### Extracted records
• • •

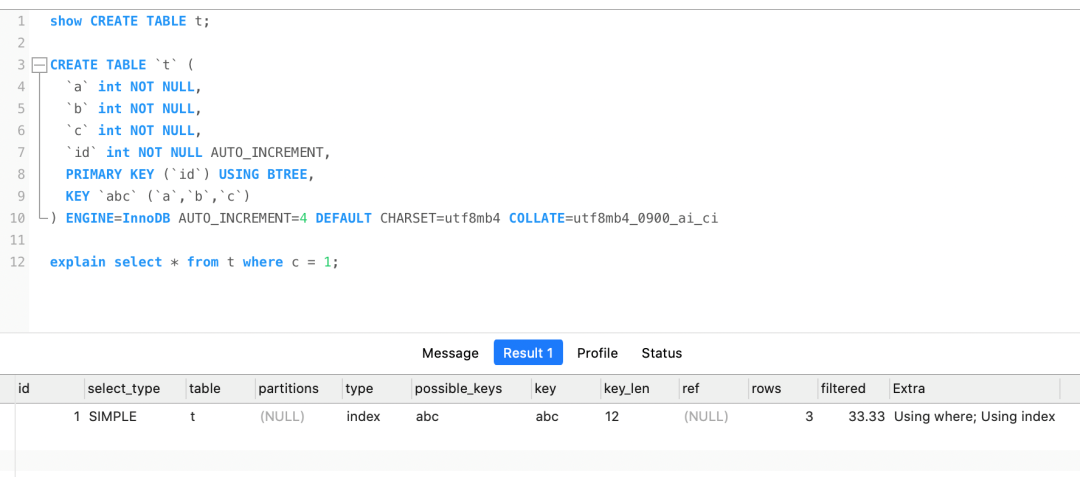Click the Extra column header
This screenshot has width=1080, height=477.
point(909,388)
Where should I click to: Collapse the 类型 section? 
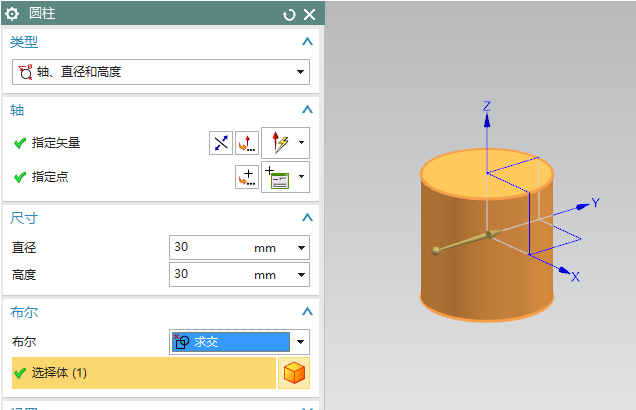[307, 42]
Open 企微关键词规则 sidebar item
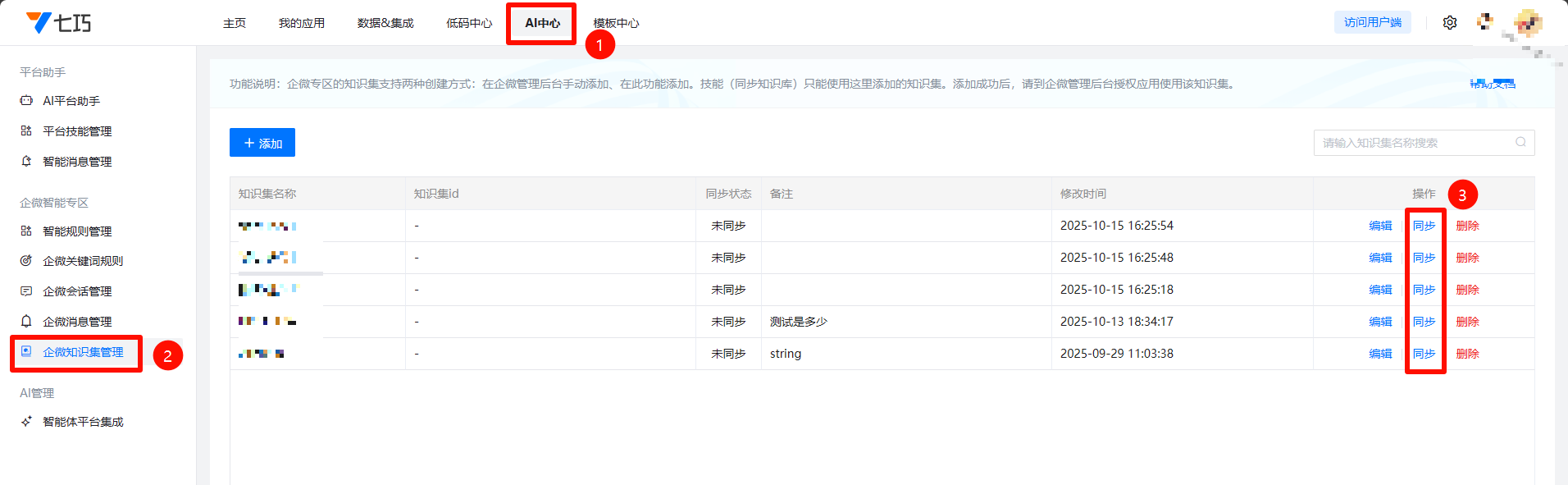The image size is (1568, 485). 82,261
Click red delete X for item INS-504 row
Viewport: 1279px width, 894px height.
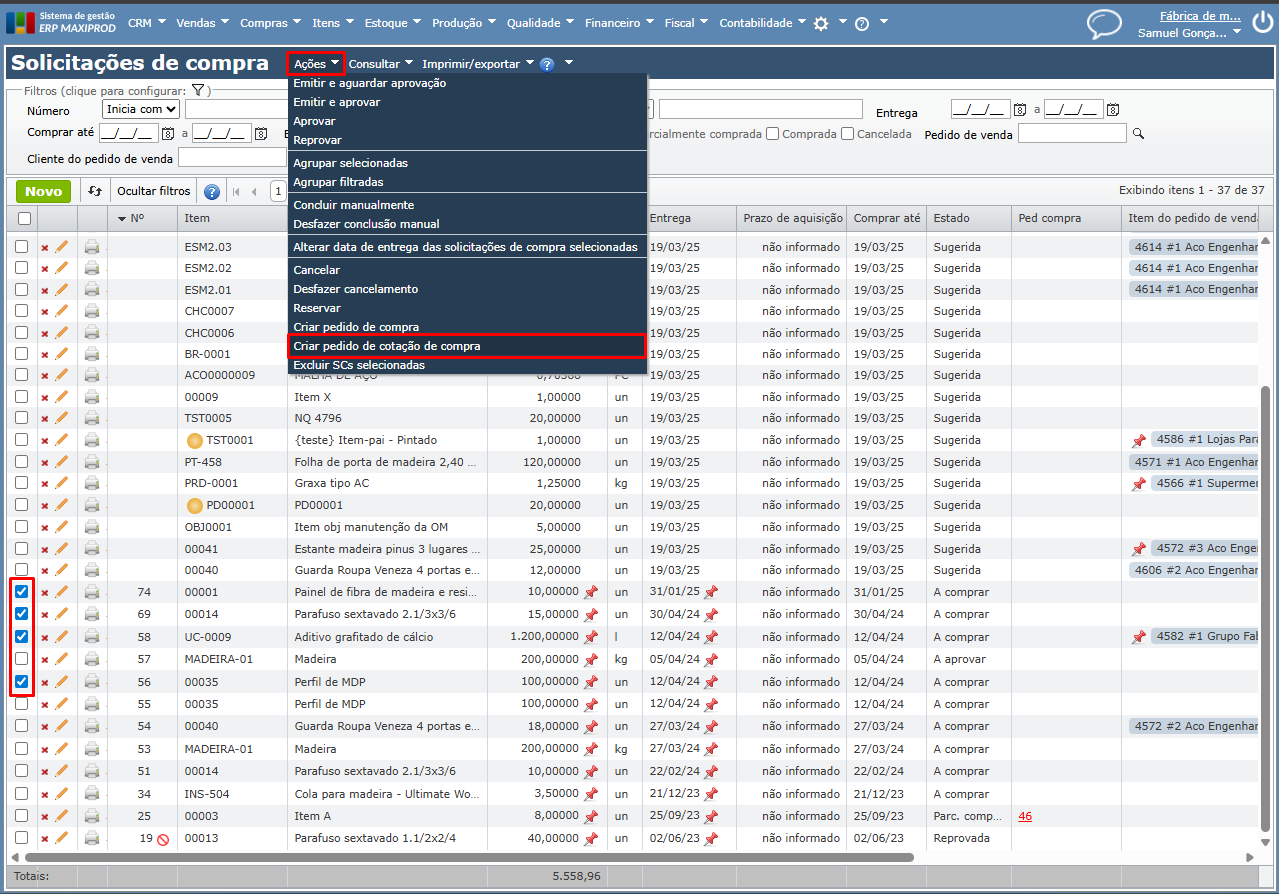coord(44,794)
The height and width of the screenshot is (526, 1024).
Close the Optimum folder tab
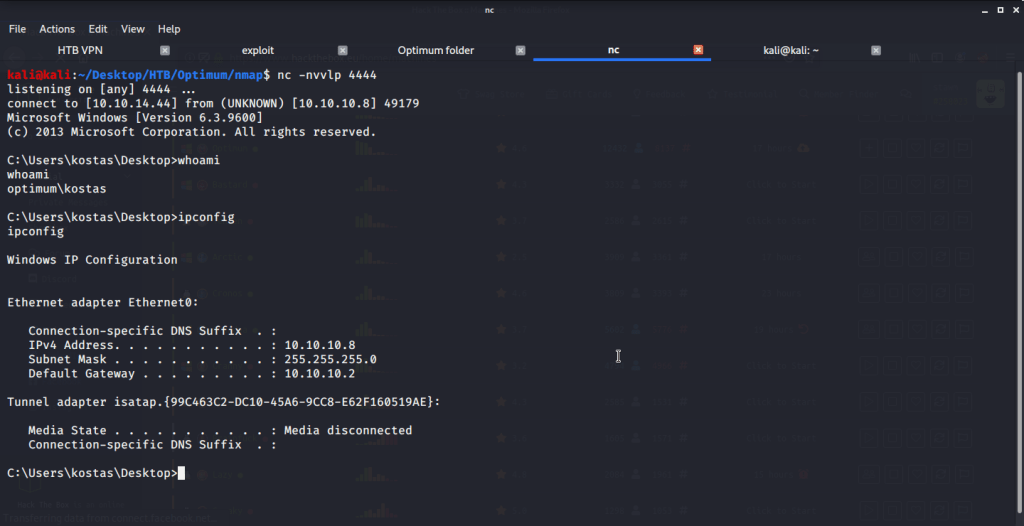[520, 50]
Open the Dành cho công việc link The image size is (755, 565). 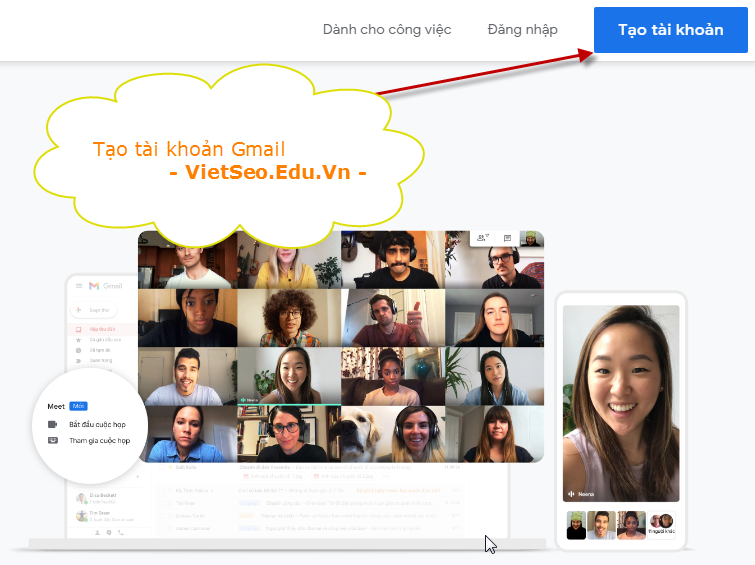(387, 30)
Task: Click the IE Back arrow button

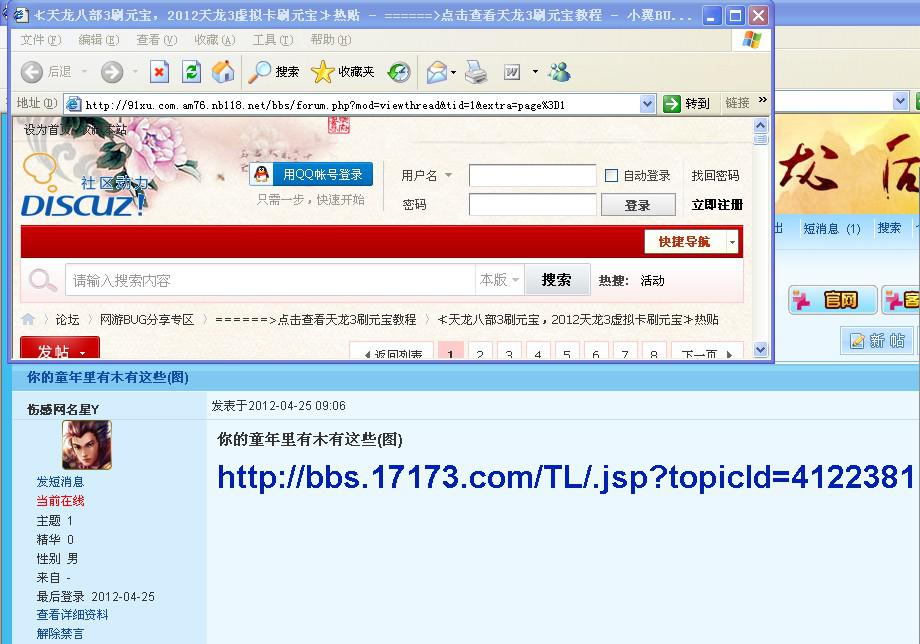Action: tap(32, 72)
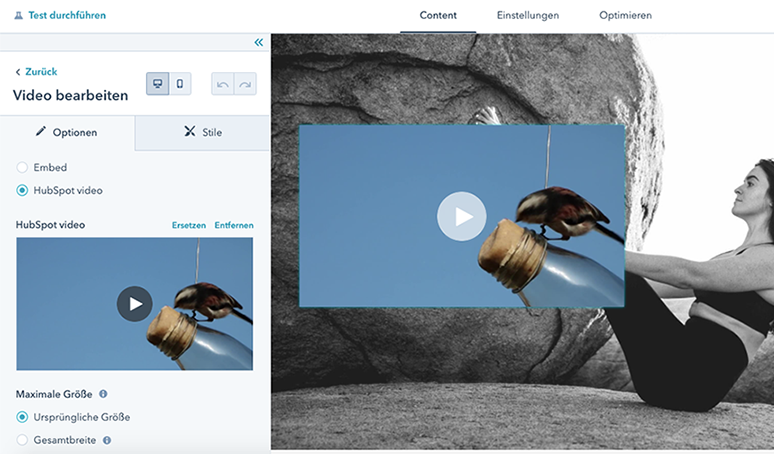
Task: Choose Gesamtbreite radio option
Action: (23, 440)
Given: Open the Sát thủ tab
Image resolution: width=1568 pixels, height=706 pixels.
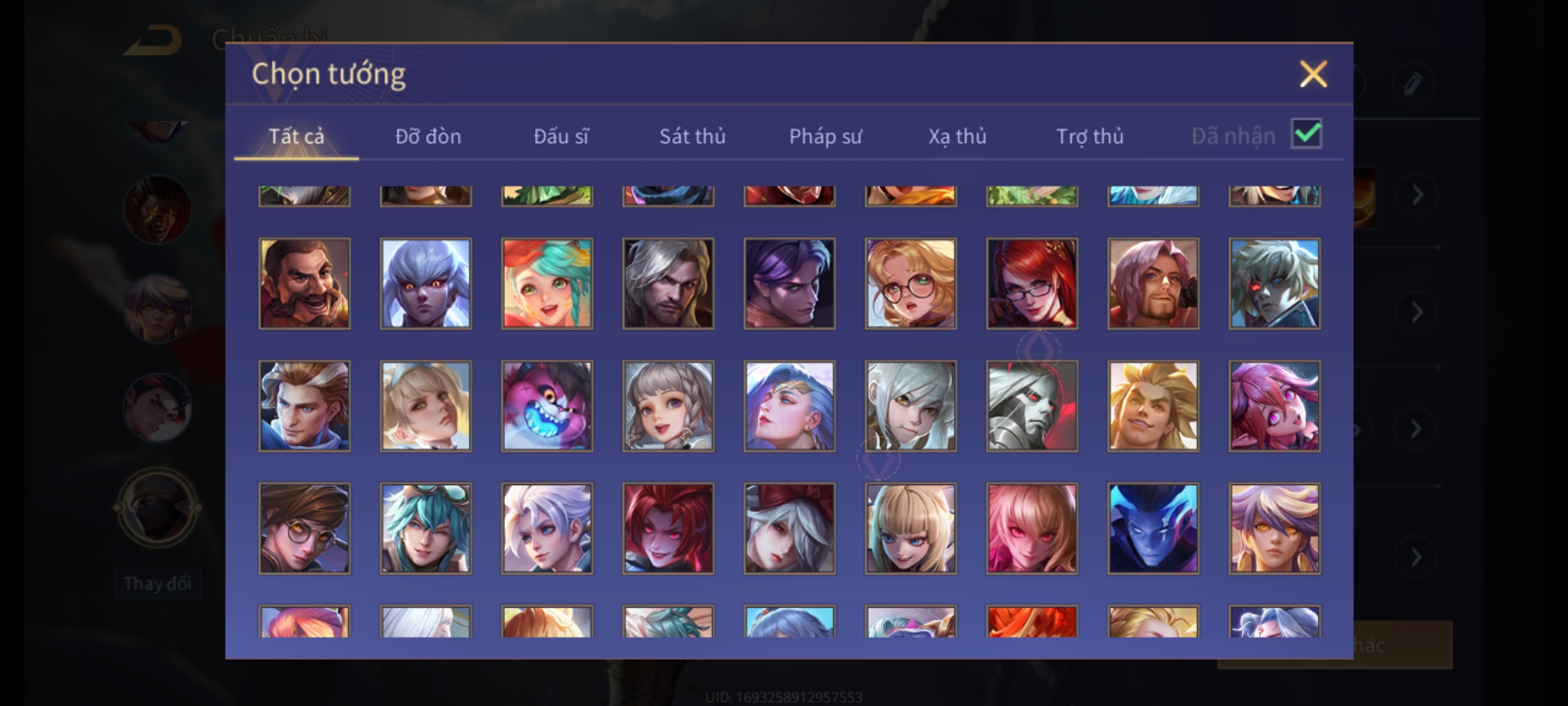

• • •

### What the task requires
Write out exactly the lines from the line that contains "Task: Click the IE Back arrow button" through the end of the material, including both ends. No pictures belong in the copy.

### Answer to the exercise
Task: Click the IE Back arrow button

Action: tap(32, 72)
Task: Choose Gesamtbreite radio option
Action: (23, 440)
Given: Open the Sát thủ tab
Image resolution: width=1568 pixels, height=706 pixels.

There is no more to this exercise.